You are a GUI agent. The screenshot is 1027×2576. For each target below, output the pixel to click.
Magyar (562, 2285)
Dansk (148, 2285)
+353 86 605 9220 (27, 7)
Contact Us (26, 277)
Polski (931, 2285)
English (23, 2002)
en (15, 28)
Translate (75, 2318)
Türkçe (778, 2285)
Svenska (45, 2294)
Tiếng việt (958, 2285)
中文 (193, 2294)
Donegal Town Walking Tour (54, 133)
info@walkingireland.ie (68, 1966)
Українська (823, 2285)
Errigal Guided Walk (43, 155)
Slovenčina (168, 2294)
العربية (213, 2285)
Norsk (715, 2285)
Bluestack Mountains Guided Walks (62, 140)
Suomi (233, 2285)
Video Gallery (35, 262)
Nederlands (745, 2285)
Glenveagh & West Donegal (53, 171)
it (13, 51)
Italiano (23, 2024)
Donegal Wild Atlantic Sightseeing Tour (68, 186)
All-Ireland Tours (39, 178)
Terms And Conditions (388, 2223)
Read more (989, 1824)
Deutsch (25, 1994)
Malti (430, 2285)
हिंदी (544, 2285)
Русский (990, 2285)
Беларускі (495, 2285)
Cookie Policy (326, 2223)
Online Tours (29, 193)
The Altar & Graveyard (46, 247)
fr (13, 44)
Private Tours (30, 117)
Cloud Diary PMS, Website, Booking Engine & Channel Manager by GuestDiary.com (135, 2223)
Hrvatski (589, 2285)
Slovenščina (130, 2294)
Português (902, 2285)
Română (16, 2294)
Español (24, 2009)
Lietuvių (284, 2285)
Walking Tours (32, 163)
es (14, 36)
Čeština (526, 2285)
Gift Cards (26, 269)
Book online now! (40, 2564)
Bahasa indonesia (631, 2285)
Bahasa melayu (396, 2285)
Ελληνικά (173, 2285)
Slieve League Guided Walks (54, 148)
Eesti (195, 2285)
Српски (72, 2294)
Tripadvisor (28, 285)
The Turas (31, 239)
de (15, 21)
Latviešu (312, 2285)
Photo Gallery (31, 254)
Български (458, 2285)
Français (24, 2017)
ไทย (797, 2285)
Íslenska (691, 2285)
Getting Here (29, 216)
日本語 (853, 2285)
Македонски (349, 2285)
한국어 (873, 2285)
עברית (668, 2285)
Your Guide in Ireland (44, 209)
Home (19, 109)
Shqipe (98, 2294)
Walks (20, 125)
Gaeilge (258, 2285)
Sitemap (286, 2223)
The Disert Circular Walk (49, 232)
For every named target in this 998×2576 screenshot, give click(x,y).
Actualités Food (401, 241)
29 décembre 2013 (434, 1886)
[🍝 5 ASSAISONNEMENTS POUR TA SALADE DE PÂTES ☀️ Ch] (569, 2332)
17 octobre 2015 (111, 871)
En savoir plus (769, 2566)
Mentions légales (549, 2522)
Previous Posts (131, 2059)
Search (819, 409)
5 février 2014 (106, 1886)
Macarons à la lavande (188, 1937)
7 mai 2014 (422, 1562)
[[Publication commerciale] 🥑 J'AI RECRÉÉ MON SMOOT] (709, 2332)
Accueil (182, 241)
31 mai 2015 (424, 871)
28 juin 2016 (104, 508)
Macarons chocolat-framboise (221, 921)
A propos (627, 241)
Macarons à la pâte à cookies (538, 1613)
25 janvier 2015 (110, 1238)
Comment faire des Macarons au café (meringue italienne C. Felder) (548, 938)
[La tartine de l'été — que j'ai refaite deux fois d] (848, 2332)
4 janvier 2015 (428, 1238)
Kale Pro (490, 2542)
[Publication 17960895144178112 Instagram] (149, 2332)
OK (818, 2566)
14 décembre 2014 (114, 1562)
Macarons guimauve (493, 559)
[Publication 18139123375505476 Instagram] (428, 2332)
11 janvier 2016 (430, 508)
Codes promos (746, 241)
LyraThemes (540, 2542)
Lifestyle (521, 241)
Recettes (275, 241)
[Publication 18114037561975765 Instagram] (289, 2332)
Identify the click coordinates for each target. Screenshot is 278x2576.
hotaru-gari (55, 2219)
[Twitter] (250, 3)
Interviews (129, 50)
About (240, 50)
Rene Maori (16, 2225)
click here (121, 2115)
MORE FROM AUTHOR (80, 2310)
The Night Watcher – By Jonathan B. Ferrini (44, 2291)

Required action:
Beginning with the line above that contains "Deutsch (25, 1994)", copy each line exactly up to and including the line that contains "Čeština (526, 2285)", and go no further.

Response:
Deutsch (25, 1994)
Malti (430, 2285)
हिंदी (544, 2285)
Русский (990, 2285)
Беларускі (495, 2285)
Cookie Policy (326, 2223)
Online Tours (29, 193)
The Altar & Graveyard (46, 247)
fr (13, 44)
Private Tours (30, 117)
Cloud Diary PMS, Website, Booking Engine & Channel Manager by GuestDiary.com (135, 2223)
Hrvatski (589, 2285)
Slovenščina (130, 2294)
Português (902, 2285)
Română (16, 2294)
Español (24, 2009)
Lietuvių (284, 2285)
Walking Tours (32, 163)
es (14, 36)
Čeština (526, 2285)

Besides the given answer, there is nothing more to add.